WRITTEN INSTRUCTION ▸ List each line of the items below that contains the string "click", matching case exactly.
_ _ _
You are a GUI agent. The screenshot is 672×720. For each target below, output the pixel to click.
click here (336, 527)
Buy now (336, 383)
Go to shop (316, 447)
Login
_ _ _
ANSWER FOR THE TASK ▸
You are a GUI agent. The screenshot is 672×720. For each target below, output the pixel to click.
click here (336, 527)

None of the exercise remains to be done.